Stephen Dorff has high praise for End of Watch, which is currently streaming on Netflix, by the way, if you want to see the film. Dorff was so excited about David Ayer’s involvement that he ultimately decided to move forward with a leap to Deputy’s network setting. For reference, True Detective was on HBO, while Deputy airs on Fox.
Network television versus premium cable was not the only thing that Stephen Dorff had to consider when deciding to join Deputy. Coming off of the answer-fulfilling third season of True Detective, Dorff had, obviously, just finished an intense cop drama, so he needed to decide whether or not he wanted to go back to the same well so soon.
It would have made sense if he did not want to get caught in a genre loop. When asked if he was reluctant about following up the HBO series with a return to the force, Stephen Dorff said:
There are only so many things that you can play. [Laughs] It’s always a cop or it’s a doctor; we’ve kind of seen every different kind of character. It’s all really in the execution and vision of each specific thing. As far as cop to cop, I think it’s weird that there’s a cowboy quality to both characters, but that’s very different. Roland West was a rodeo cultured guy through three decades, we meet him in the ‘80s and he went all the way through 2015. In this, we’re in a modern world in 2019 but Bill drives a ’78 Bronco, he rides horses sometimes to work. He’s a rancher who lives in Santa Clarita and he comes from three generations of law enforcement that has been in the Sheriff’s Department, so his world is catching bad guys and he has that oath that he lives by. There’s a real honesty to him.

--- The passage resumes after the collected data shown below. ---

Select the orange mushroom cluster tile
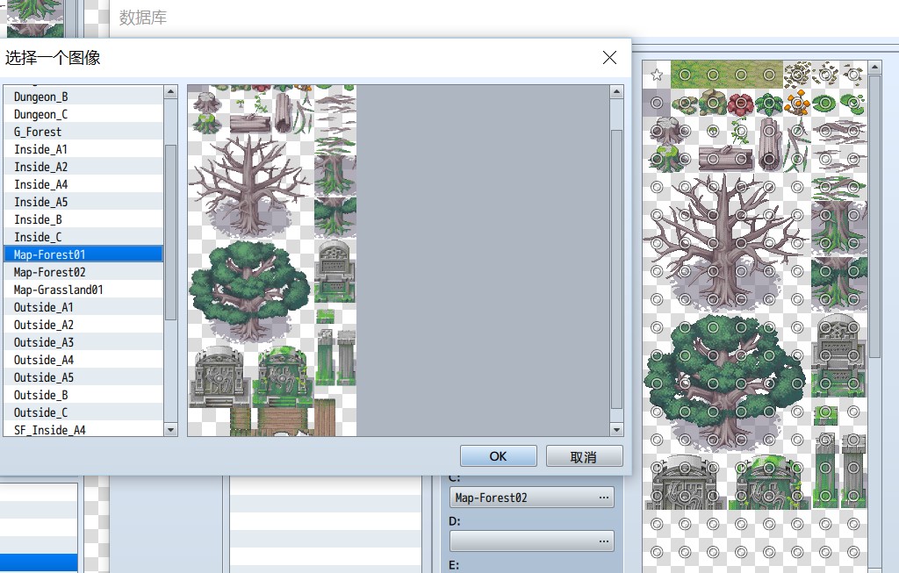The width and height of the screenshot is (899, 573). tap(797, 104)
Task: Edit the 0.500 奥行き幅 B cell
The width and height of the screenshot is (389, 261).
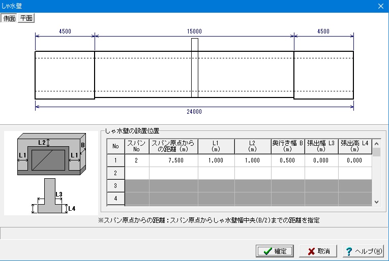Action: coord(287,160)
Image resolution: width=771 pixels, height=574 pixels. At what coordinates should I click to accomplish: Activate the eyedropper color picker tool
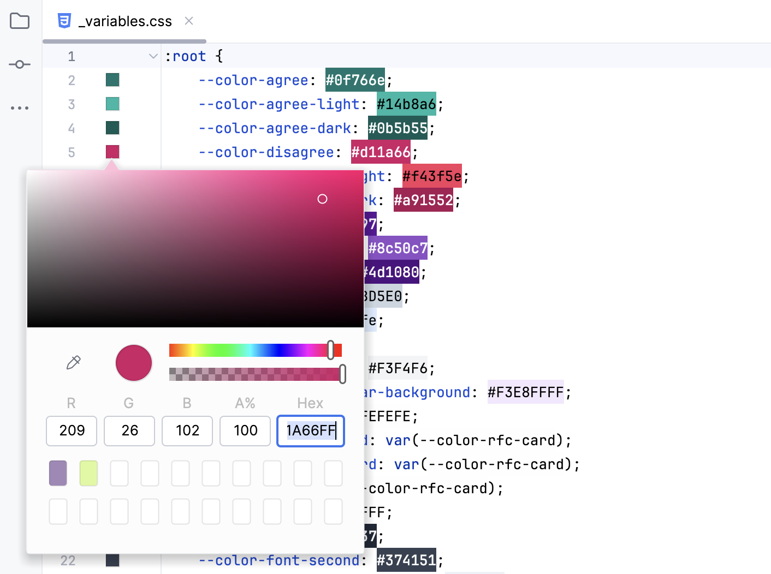pyautogui.click(x=74, y=362)
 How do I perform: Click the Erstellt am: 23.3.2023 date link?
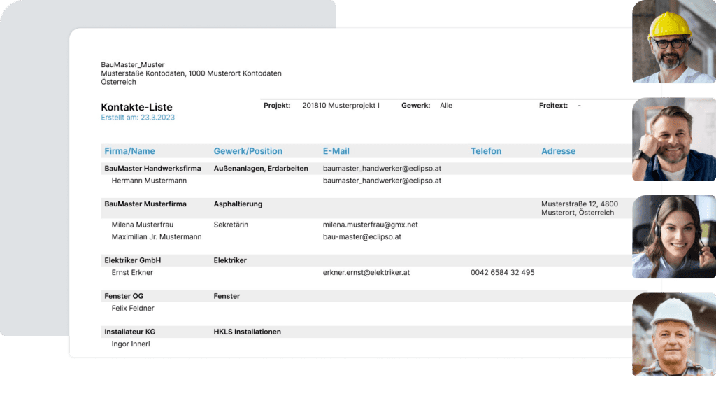[x=138, y=118]
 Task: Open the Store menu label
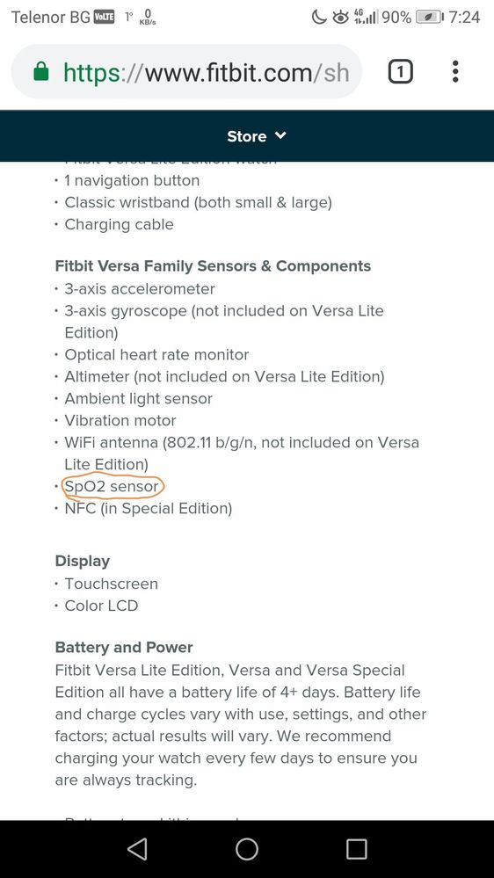click(246, 136)
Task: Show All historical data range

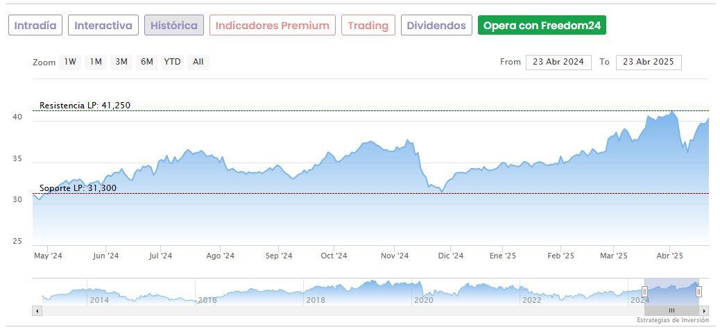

It sounds like there was so much that set Deputy and True Detective apart that concerns of a retread did not pose much of an issue. Stephen Dorff points out some differences between the two characters and the context of their journeys. True Detective weaved through the past, for instance, but Deputy is set in the present.
Television viewers will not have to wait too much longer for their chance to compare Stephen Dorff’s cop shows. Deputy is one of the midseason’s new offerings. There is a lot of reason to expect that Dorff’s new show will shake things up from True Detective. One thing setting the crime dramas apart is locale.
Deputy is set in California, while Season 3 of the HBO crime anthology took place in Arkansas. The cowboy mystique that Stephen Dorff teases should definitely get True Detective fans intrigued, and it sounds like Yellowstone fans could also get reeled into it.